▶ [WHAT THE EXERCISE ASKS]: Going from the line that contains "Viewport: 1003px width, 1204px" through the last line of the records, set down each line again exactly, both included, with pictures left out.

────────────────────────────────────────

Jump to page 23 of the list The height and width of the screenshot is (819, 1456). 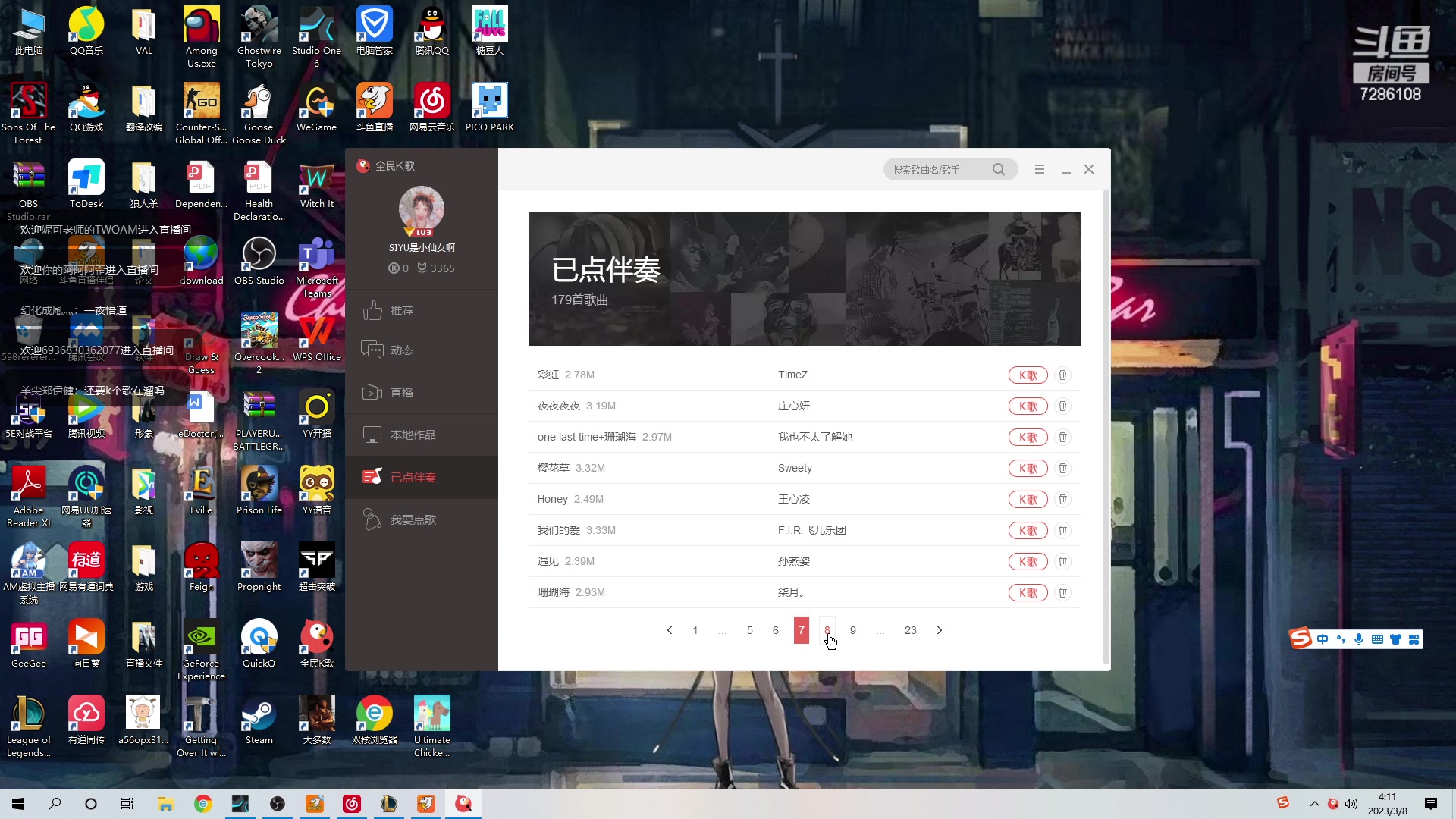coord(910,630)
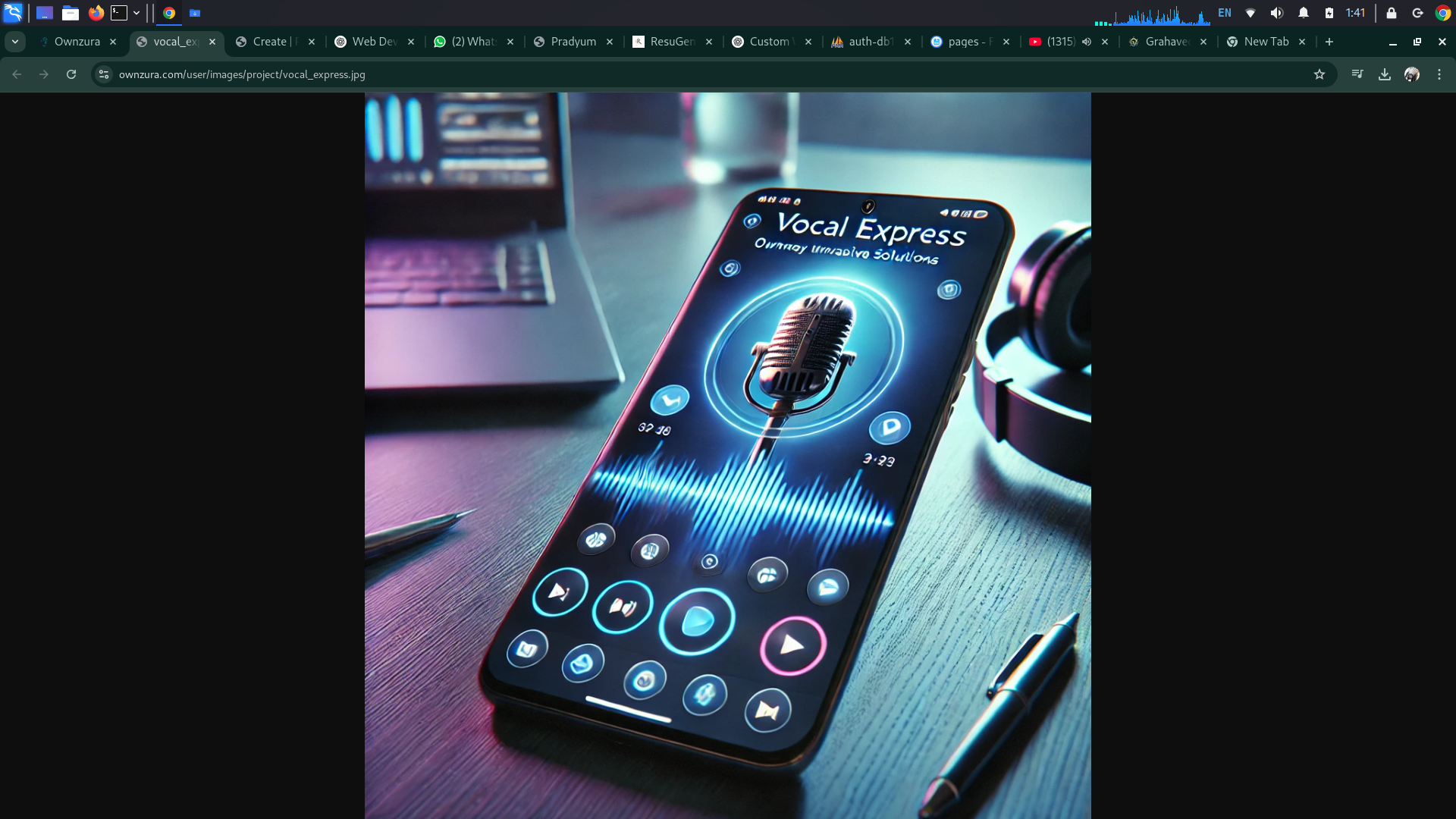Open downloads via the toolbar download icon

1385,74
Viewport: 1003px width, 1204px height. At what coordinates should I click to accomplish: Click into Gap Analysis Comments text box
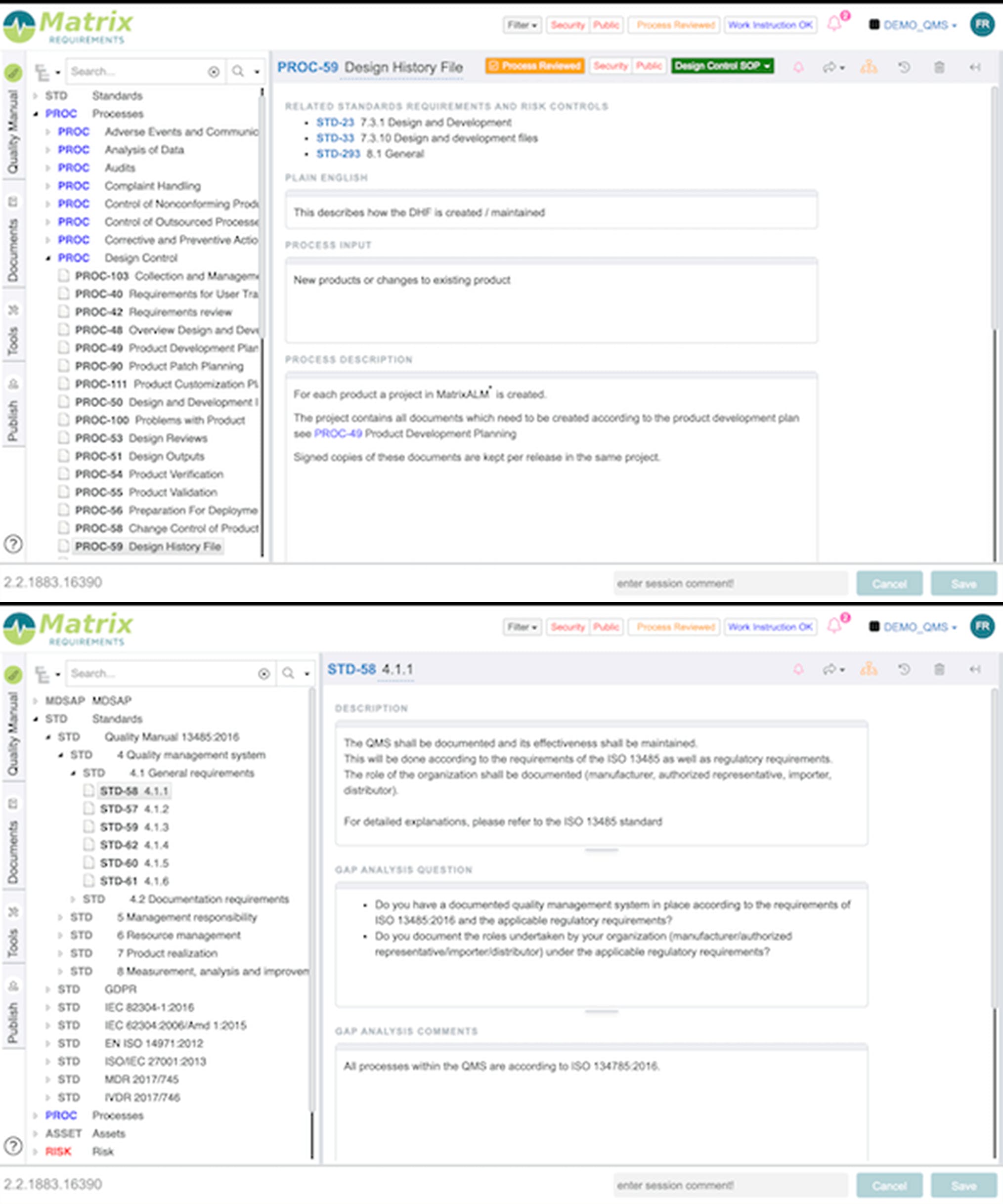click(x=601, y=1107)
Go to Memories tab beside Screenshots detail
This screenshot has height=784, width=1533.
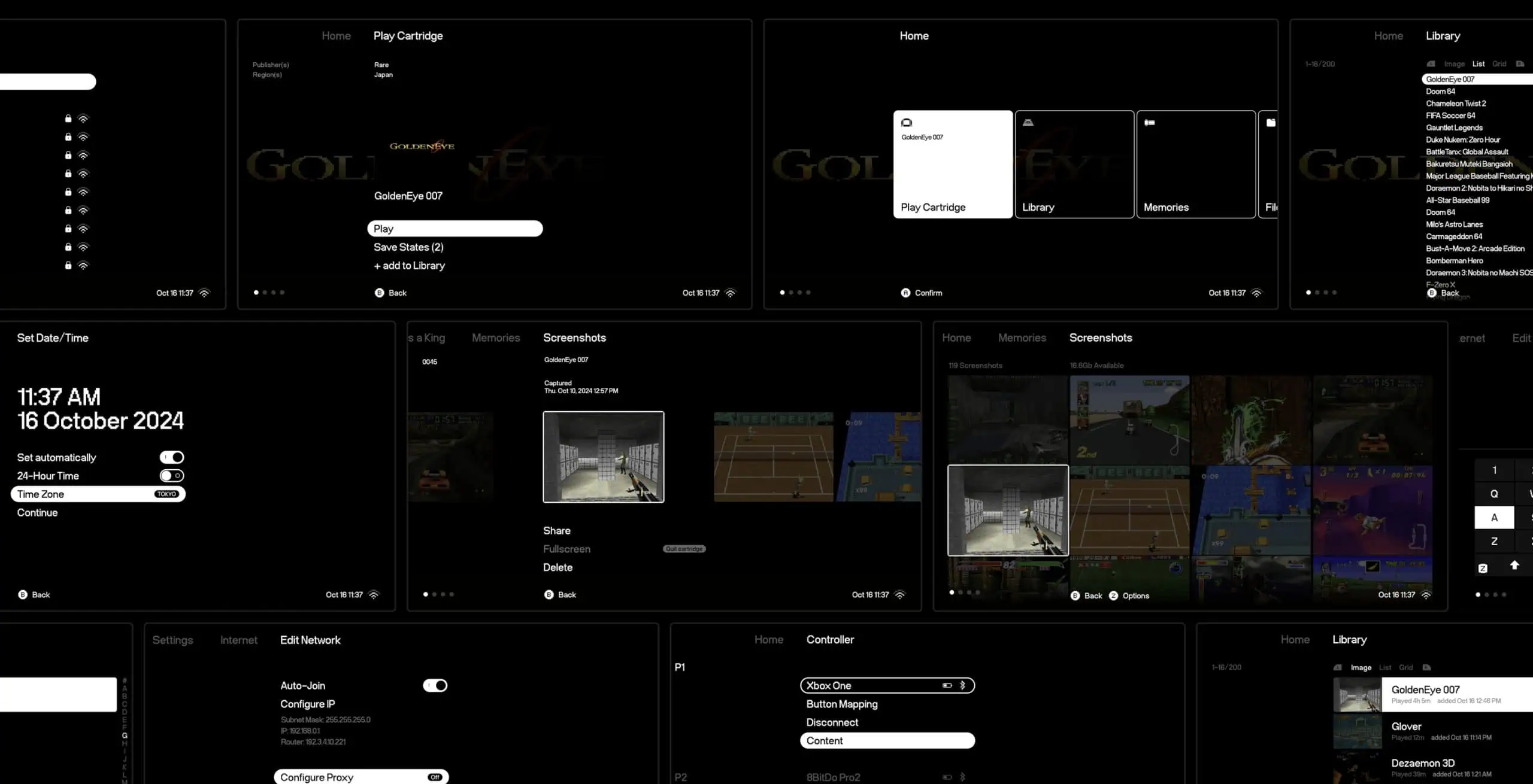495,338
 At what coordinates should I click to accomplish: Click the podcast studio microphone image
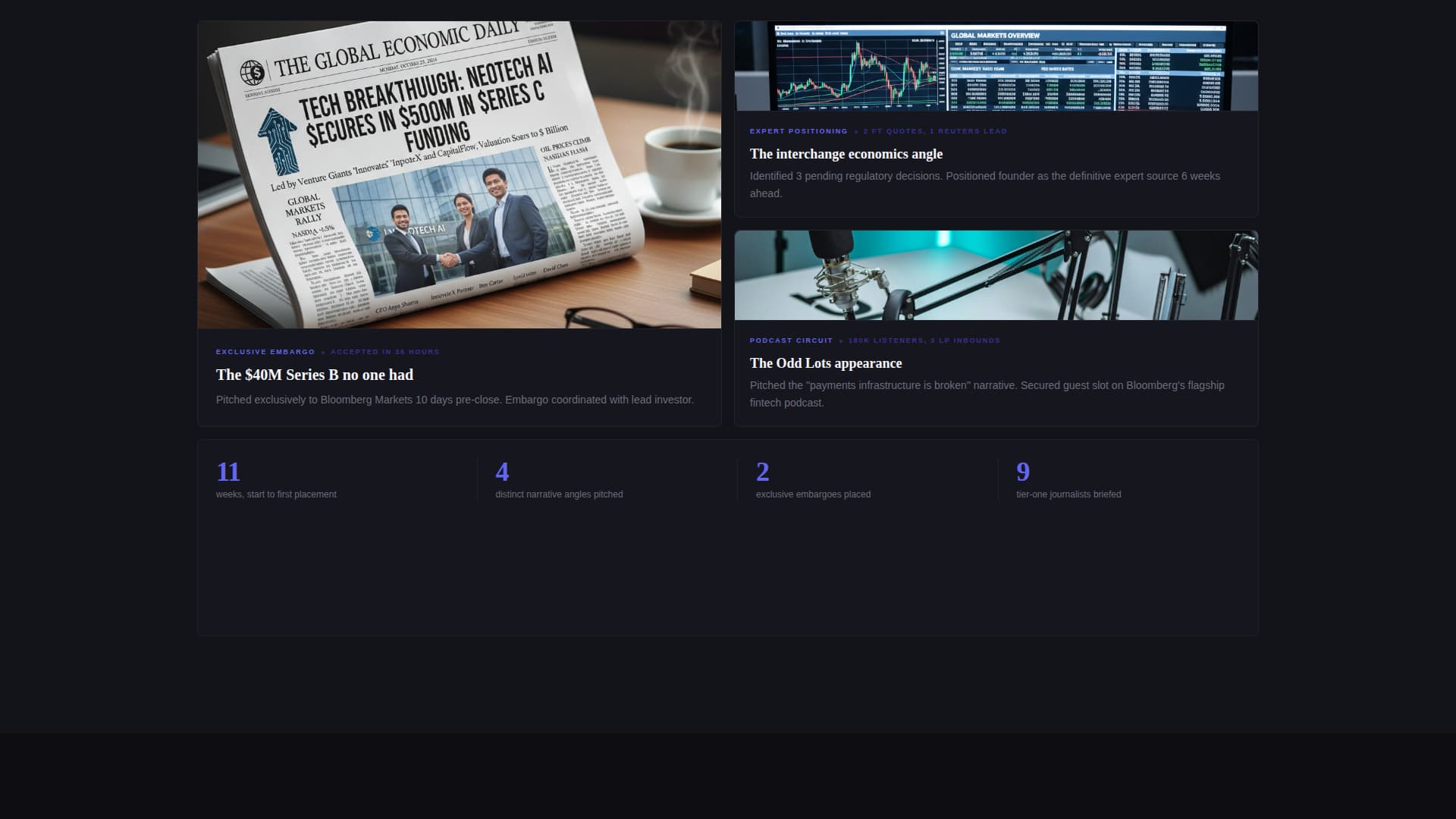coord(996,275)
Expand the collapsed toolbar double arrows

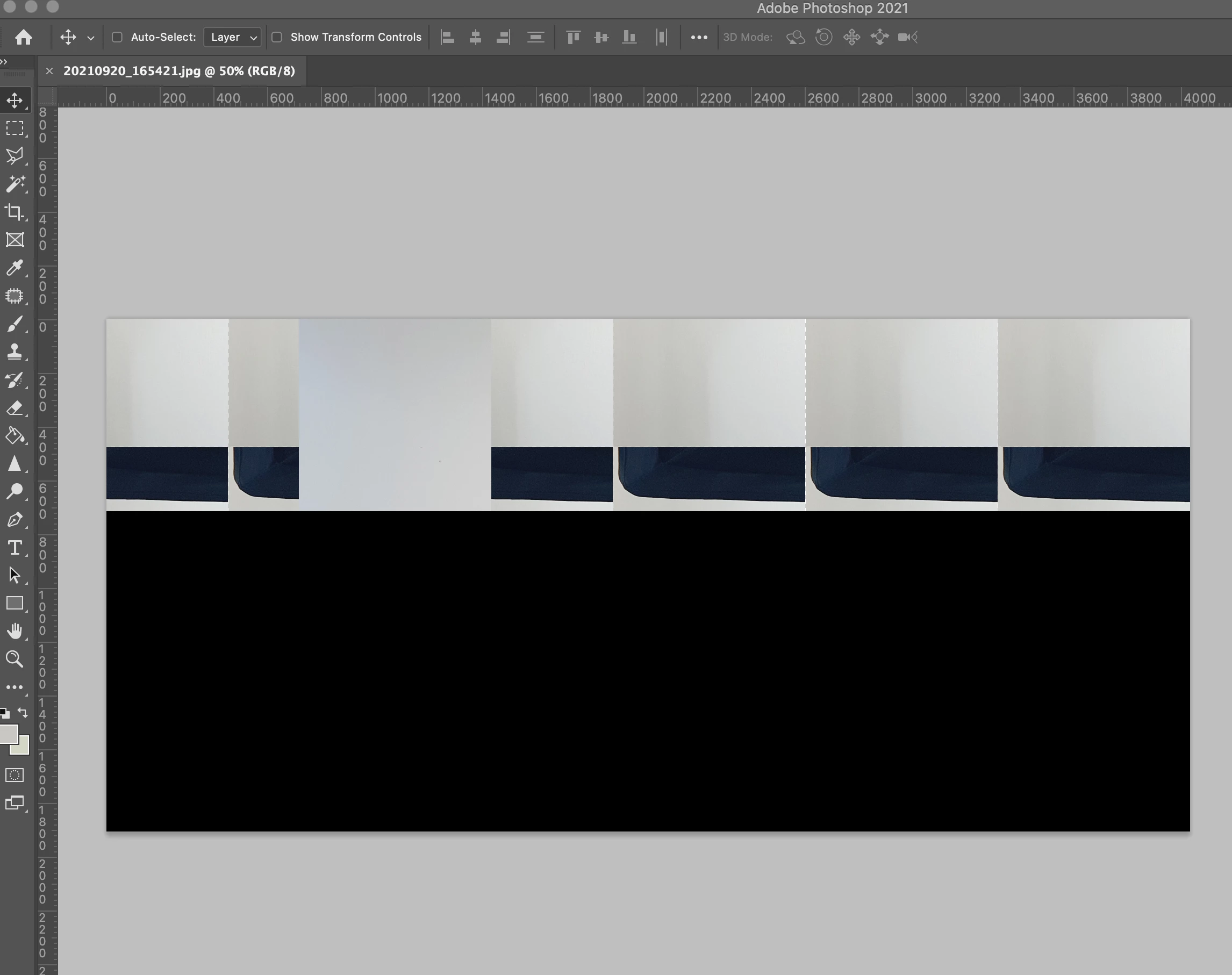(x=4, y=62)
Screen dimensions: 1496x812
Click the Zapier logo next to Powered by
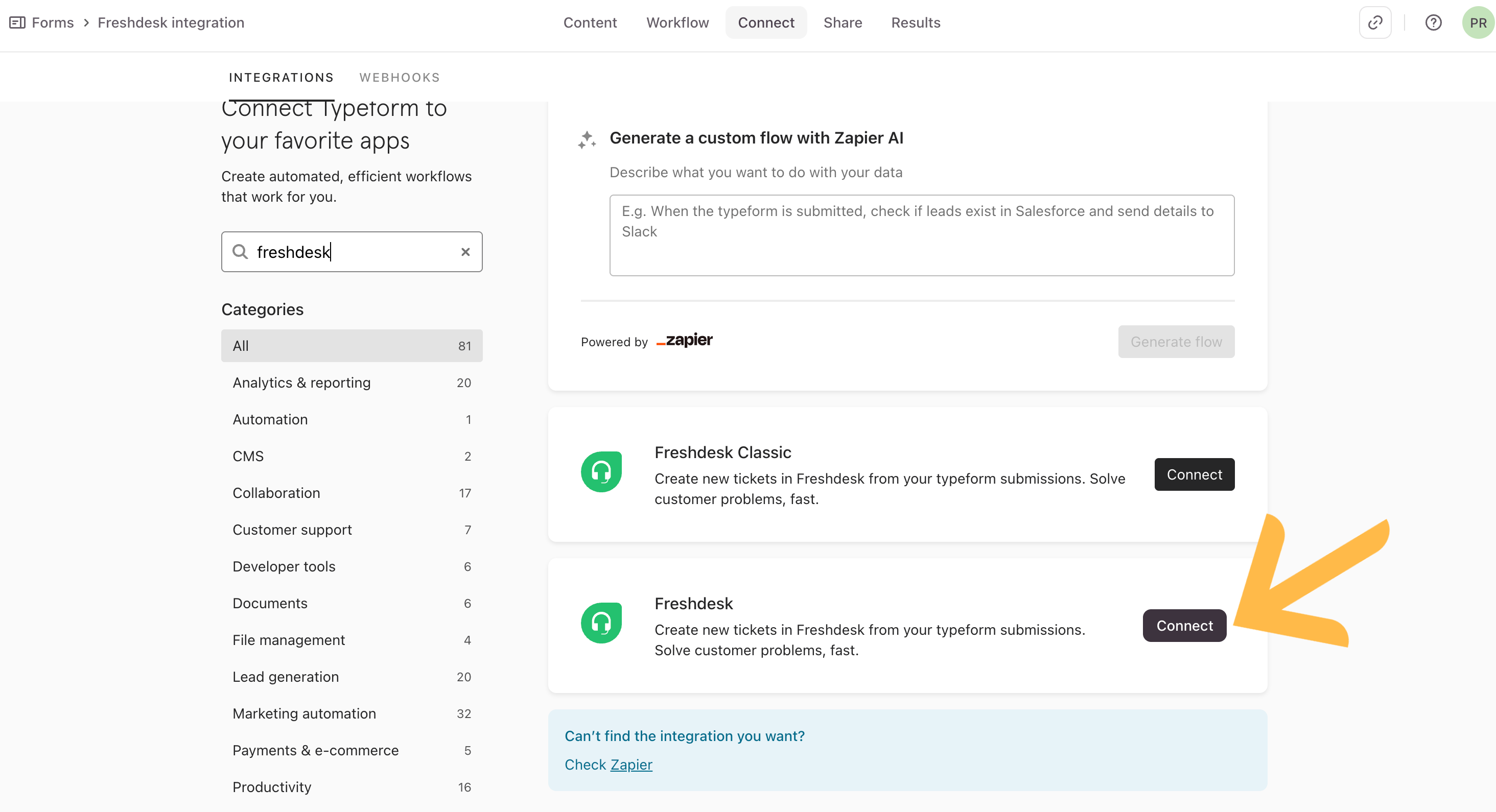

────────────────────────────────────────

▶ [EXERCISE ANSWER]:
Viewport: 1003px width, 1204px height. At what coordinates should I click to accomplish: Click into Gap Analysis Comments text box
click(x=601, y=1107)
Go to Memories tab beside Screenshots detail
This screenshot has height=784, width=1533.
495,338
 At what coordinates should I click to accomplish: Click the podcast studio microphone image
coord(996,275)
Expand the collapsed toolbar double arrows

(x=4, y=62)
Screen dimensions: 1496x812
Click the Zapier logo next to Powered by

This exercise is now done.